I am not pro-carbon as I own a Tesla, have PV panels on my house and a solar pool heating system. But I think the Oil Sands will continue to be developed. They should do as much as possible to reduce the carbon and water intensity of the production, particularly of the open pit operations. But some other types of production are even worse in terms of carbon production - like California Heavy Oil. Don't forget that the bulk of the carbon (70%) is actually released when the final product is burned and for that it doesn't matter how it came out of the ground.

We will never get 100% away from oil as we will always need it for some purposes like plastics and for some forms of transportation, at least until Tesla starts making passenger jets.

The analogy of typewriters vs computers is not really relevant here as it is not that easy to switch from oil to most substitutes as you need to build trillions of $ of infrastructure to get it to consumers.

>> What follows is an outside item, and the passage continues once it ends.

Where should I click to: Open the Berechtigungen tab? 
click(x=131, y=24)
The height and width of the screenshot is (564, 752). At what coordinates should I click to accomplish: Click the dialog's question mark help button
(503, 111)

Electricity is pretty much the exception to this so it is one reason why EVs may make more sense than Hydrogen vehicles. Peter Tertzakian wrote a good book on this called 10,000 Barrels per Second.

But the other limiting factor of switching to EVs may be the source materials for the batteries. There were about 85 million cars sold in 2014. How long would it take to ramp up lithium production to be able to make the batteries for that many cars? Is there even enough lithium in the world to do that?

Incidentally, Warren Buffett recently made a large investment in Suncor which is one of the largest companies operating in the Oil Sands.